ChainCatcher message, according to 4E observations, Tom Lee's team analyst Mark Newton pointed out that Ethereum (ETH) has a good risk-reward ratio around $4300. If the bull market trend continues, ETH is expected to bottom out here and break through $5100, rising towards the $5400-5450 range, which is of significant technical importance. Newton accurately predicted last week that ETH would find a bottom around $4070.

On-chain trader sentiment remains aggressive. Lookonchain monitoring shows that 'Brother Maji' continued to increase holdings in long positions such as ETH, BTC, HYPE, YZY, and PUMP during the market decline, with an overall unrealized loss of nearly $8 million. Meanwhile, BiyaPay analysts pointed out that after ETH reached a historical high of $4956, trading volume did not significantly increase, indicating potential short-term pullback pressure and a risk of dipping to $4000.

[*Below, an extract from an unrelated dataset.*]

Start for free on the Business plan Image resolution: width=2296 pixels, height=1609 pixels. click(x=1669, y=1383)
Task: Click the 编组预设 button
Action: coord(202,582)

On the macro front, political risks in the United States have intensified. Trump signed an executive order to dismiss Federal Reserve Board member Cook, raising market concerns about the independence of the Federal Reserve, leading to a weaker dollar and significant increases in non-dollar currencies and gold. Both CICC and UBS warned that Powell's speech at Jackson Hole should not be seen as the starting point for a series of easing measures, and the politicization of the Federal Reserve may elevate real borrowing costs.

Institutions remain bullish on the long-term logic of ETH. Fidelity stated in its latest report that Ethereum has the potential to become the core of global collaboration, but still needs to address the challenges of value capture posed by competing chains and modularization.

4E reminds investors: the technical outlook for ETH and institutional expectations are positive, but short-term volatility is increasing. Coupled with macro and policy uncertainties, investors are advised to pay attention to support and resistance levels and manage their position rhythm.